To establish that his trial counsel performed deficiently, Boone must show that, “under the circumstances, the challenged action cannot be considered a sound trial strategy.” Zayas v. State, 319 Ga. 402, 411 (3) (902 SE2d 583) (2024) (citation and punctuation omitted). “[E]lecting not to object to a closing argument that is not

23 unduly prejudicial or clearly improper to avoid drawing negative attention to the defendant or highlighting unfavorable evidence is a reasonable trial strategy.” Nesbit, 321 Ga. at 251. See also Young v. State, 305 Ga. 92, 97-98 (5) (823 SE2d 774) (2019) (concluding that trial counsel’s strategy of weighing the “upside of arguably objectionable [comments]” against “its downside” and ultimately deciding not to object to avoid drawing negative attention to the defendant was reasonable).

Under the circumstances presented in this case, we conclude that Boone failed to meet his burden of showing that his trial counsel was constitutionally deficient under Strickland for failing to object to the State’s comment during closing argument because, as the record reflects, his trial counsel’s decision not to object to the State’s comment on the basis that it helped Boone’s theory that he was merely present at the scene and was only covering for Williams was a reasonable one.

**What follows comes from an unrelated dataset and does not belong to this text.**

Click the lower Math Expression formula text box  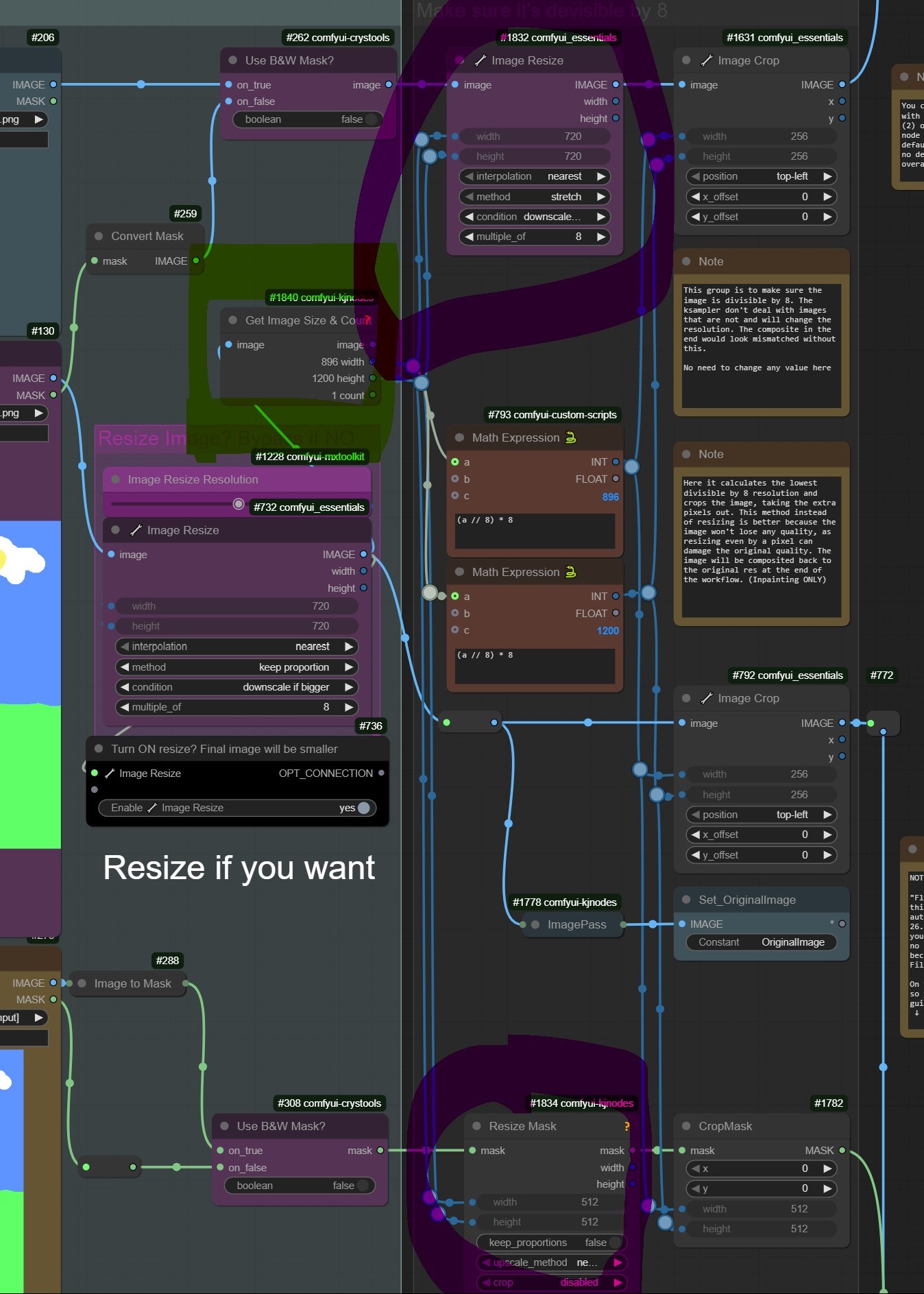point(535,665)
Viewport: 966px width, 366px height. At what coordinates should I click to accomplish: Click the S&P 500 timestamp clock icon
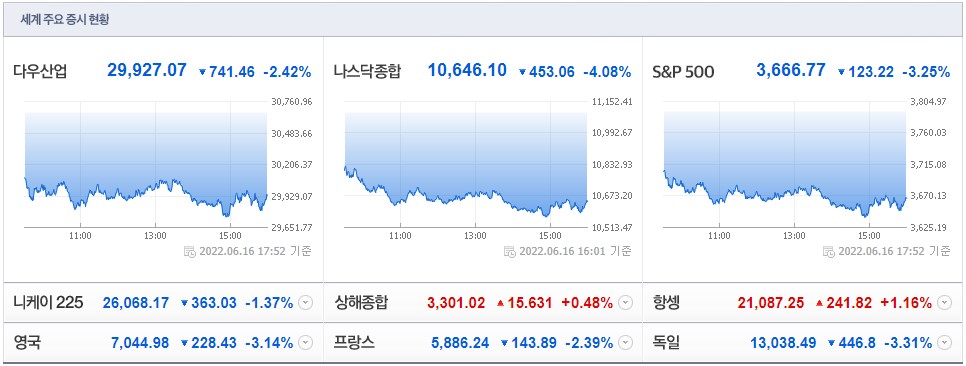point(830,251)
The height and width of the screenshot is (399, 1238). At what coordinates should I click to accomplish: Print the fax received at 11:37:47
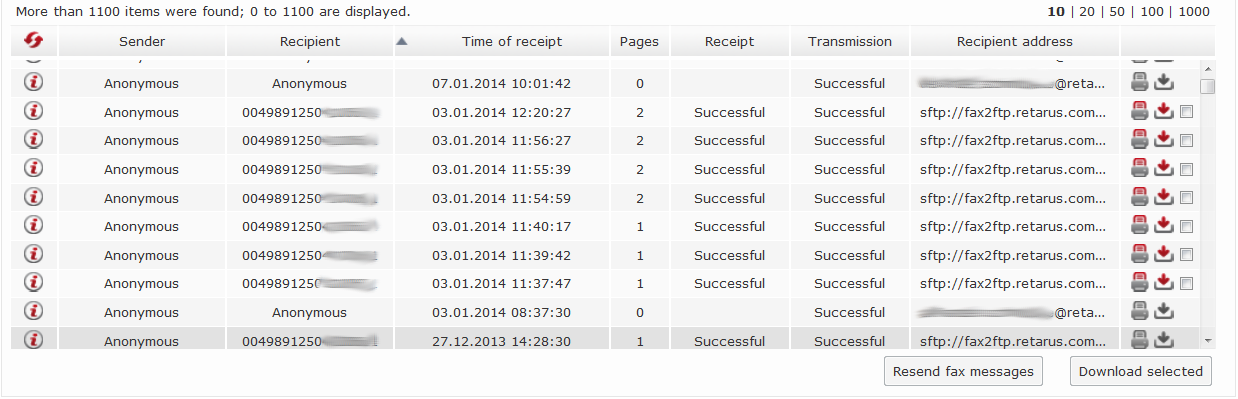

See Young, 305 Ga. at 97-98 (5). Therefore, this ineffective assistance of counsel claim fails.

Judgment affirmed. Peterson, C. J., Warren, P. J., and Bethel,

24 Ellington, McMillian, Colvin, and Pinson, JJ., concur.

Decided June 10, 2025.

Murder. Crisp Superior Court. Before Judge Fachini.

Shantay D. Hightower, for appellant.

Bradford L. Rigby, District Attorney; Christopher M. Carr, Attorney General, Beth A. Burton, Deputy Attorney General, Clint C. Malcolm, Senior Assistant Attorney General, Eric C. Peters, Assistant Attorney General, for appellee.